> **The request**:
Could you reproduce, word for word, the stretch of the buckling text from "This is known" up to and including "the second configuration."?

---------- Text shown

One example of structural non-linearity is an instability. In aerospace engineering, minimising mass is the main design driver for more efficiency. No matter if you are trying to hold an aircraft aloft or shooting a rocket into space, the lighter your machine, the easier your task. This drive for lightweighting leads to thinner and thinner structures, where instabilities (like buckling) play a greater and greater role. In general, buckling is the tendency of thin-walled structures (struts and plates) loaded in compression to spontaneously bow out-of-plane (bend) at a critical value of compression. The buckling load varies with the cube of the strut’s or plate’s thickness, and while minimising thickness is very effective for reducing mass, it means that the susceptibility to buckling shoots up very quickly. Buckling is a non-linear event because the structure fundamentally changes its deformation mode—from one involving only compression, to one involving bending. Because there was no bending component pre-buckling, the bent post-buckling state cannot be a simple aggregation of pre-buckled states, and hence the phenomenon must be non-linear.
In traditional engineering design, buckling is considered as an unwanted “failure” mode to be treated no differently than material fracture, fatigue or plastic deformation. This traditional view is for good reason because buckling can cause a structure to lose its stiffness, and in the worst case, collapse. However, seen in a different light, the change in deformation mode brought on by buckling, can also be viewed as an opportunity for well-behaved shape-adaptation.
This concept can be illustrated using an example that will be familiar to most people who have sat through an introductory mechanics course as an undergrad—the Euler strut pictured above. Take a thin strut and pin the two ends so that they cannot move perpendicular to the strut axis. Then apply a compressive load by moving the two ends closer together. For an idealised strut with no geometric imperfections and with the load perfectly aligned with the strut axis, the strut will remain flat and simply compress. At a critical value of the applied load, the strut will suddenly bow out-of-plane, i.e. bend into one of two mirror-symmetric sinusoidal shapes. By applying a load perpendicular to the strut axis, the structure can now be snapped from one sinusoidal shape to another. This is indeed a pronounced snap, whereby the strut needs to be actively pushed in the direction of the other shape, but once a critical point is reached (a so-called tipping point), the strut suddenly and automatically transitions to the other shape without any further expenditure of energy. And once the load is removed, the structure will happily stay in this second configuration.
This is known as as bi-stable structure because there are two distinct configurations, which are both stable under no applied transverse load. These bi-stable systems are attractive for shape-adaptation, because to facilitate the shape change, energy only has to be expended to reach the snapping point, and thereafter the structure will happily settle into the second configuration.

--------------------
---------- Information supplied

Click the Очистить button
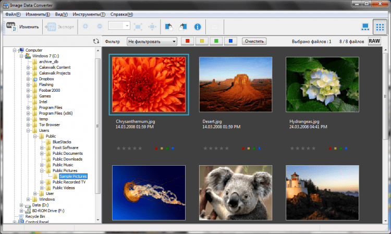 254,41
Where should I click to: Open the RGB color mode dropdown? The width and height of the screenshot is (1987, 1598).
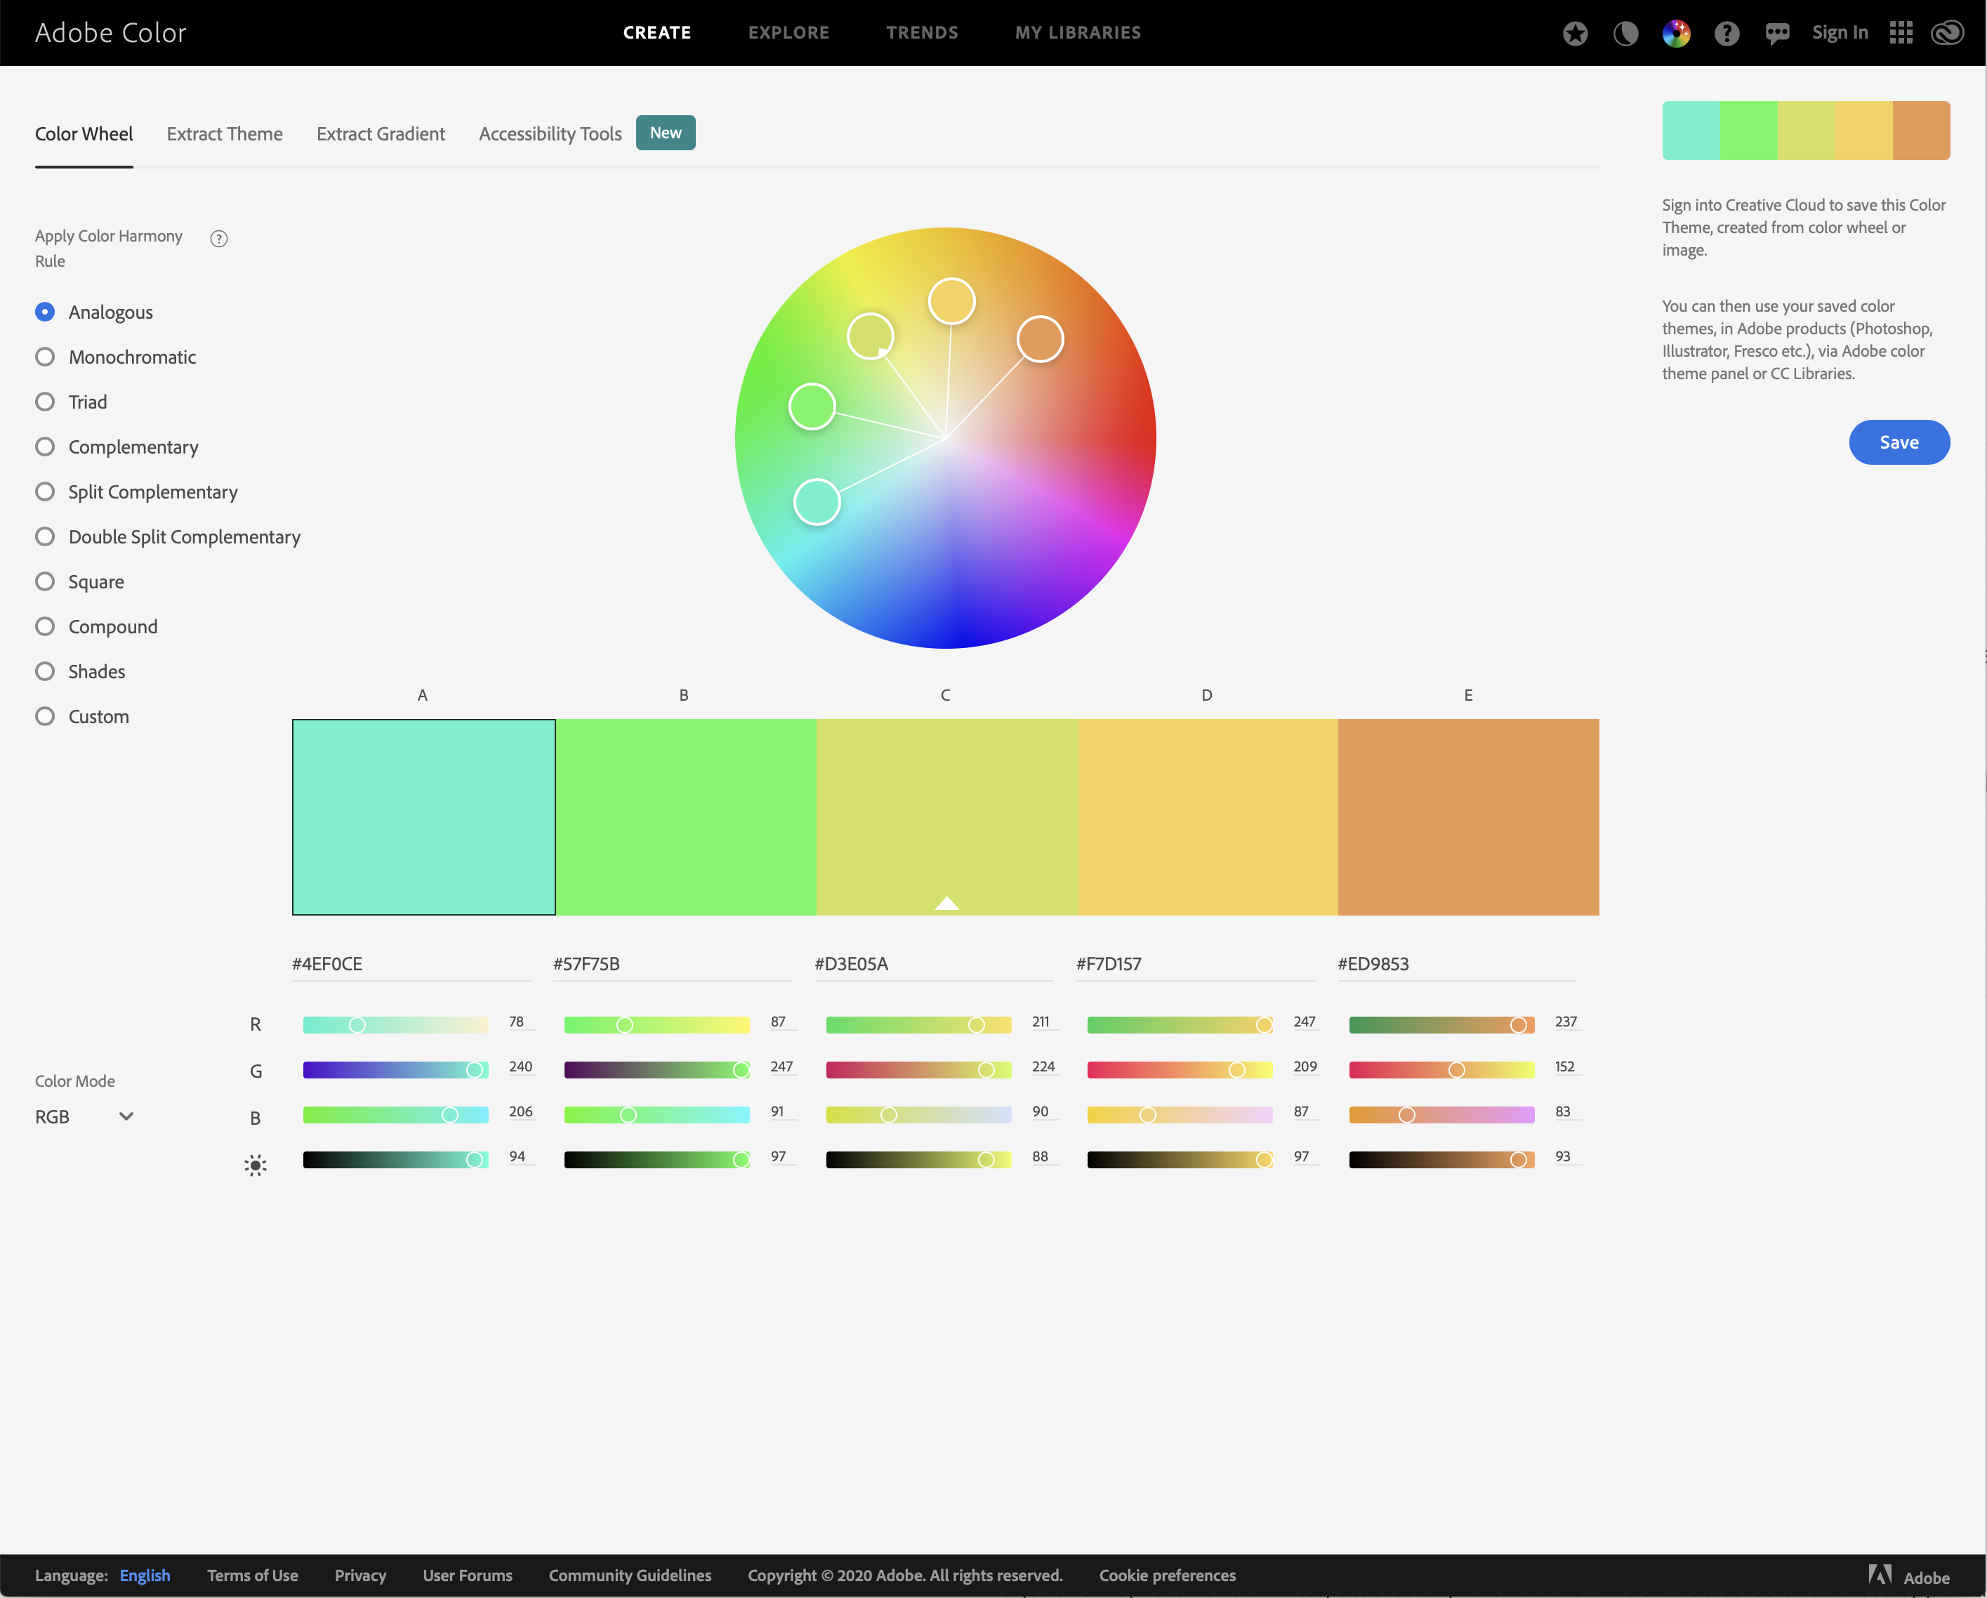pos(85,1117)
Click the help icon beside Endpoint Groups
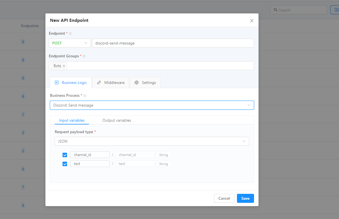The width and height of the screenshot is (339, 219). pyautogui.click(x=84, y=56)
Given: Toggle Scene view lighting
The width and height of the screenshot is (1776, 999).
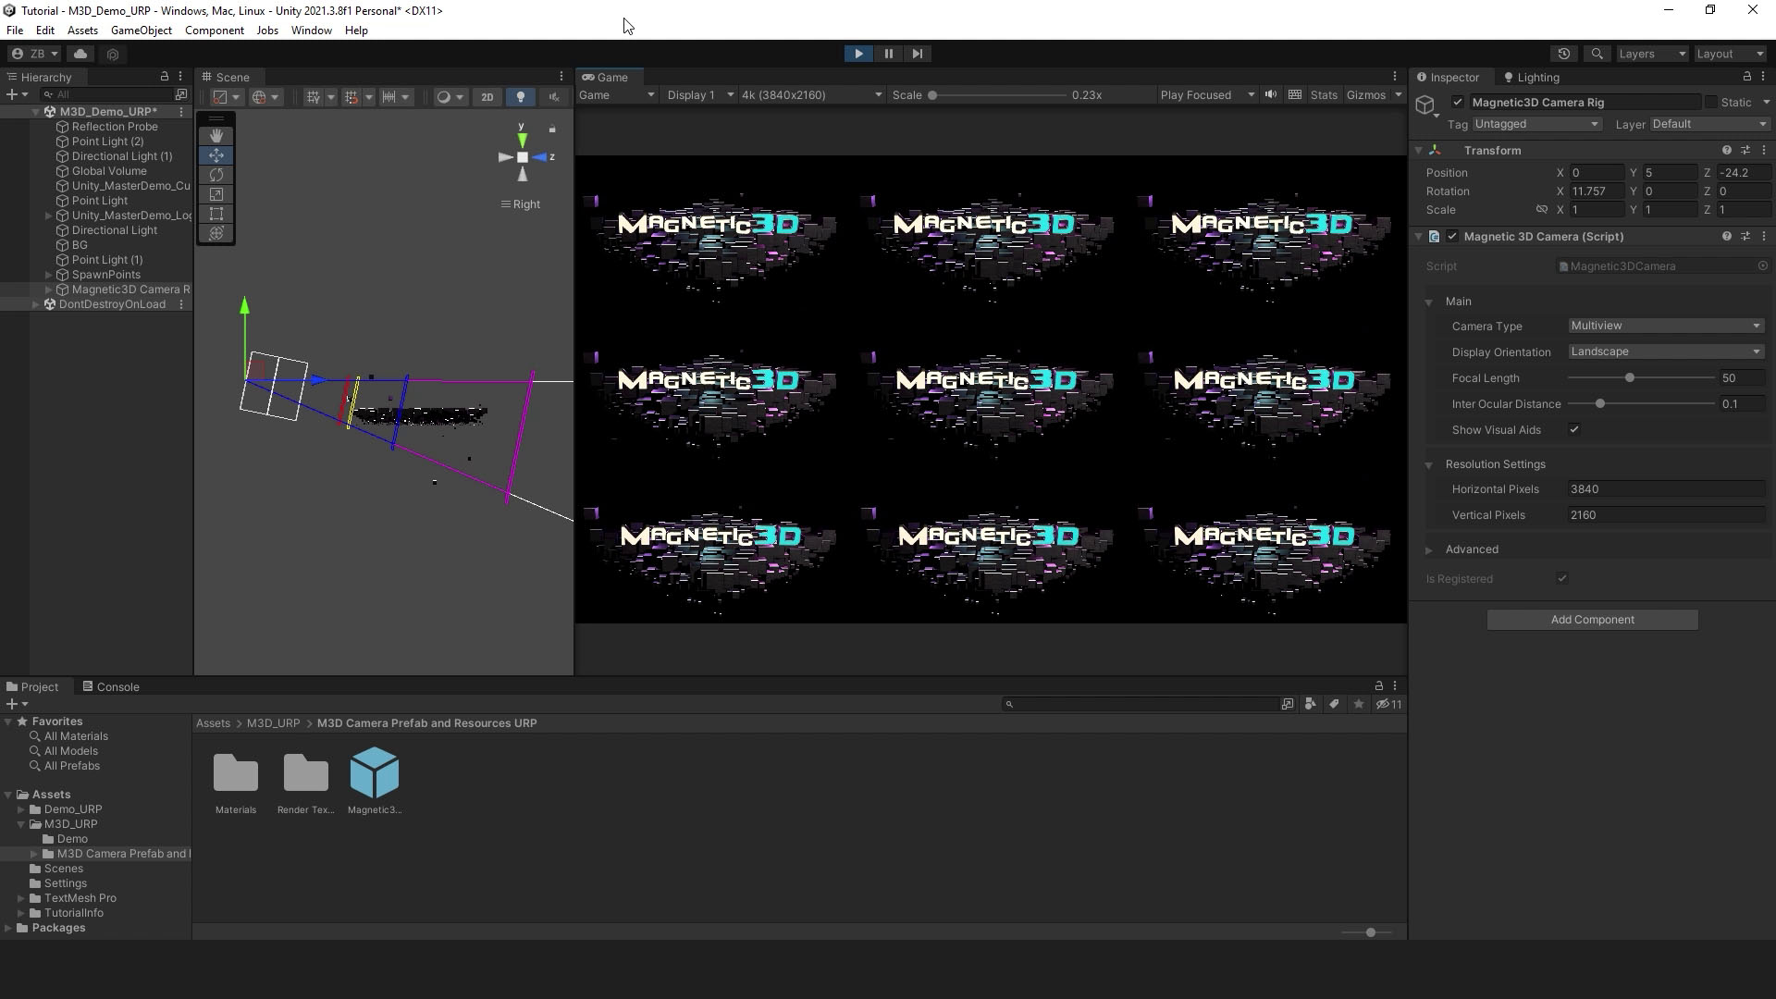Looking at the screenshot, I should 521,96.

--------------------

> **Response to this exercise**:
This is known as as bi-stable structure because there are two distinct configurations, which are both stable under no applied transverse load. These bi-stable systems are attractive for shape-adaptation, because to facilitate the shape change, energy only has to be expended to reach the snapping point, and thereafter the structure will happily settle into the second configuration.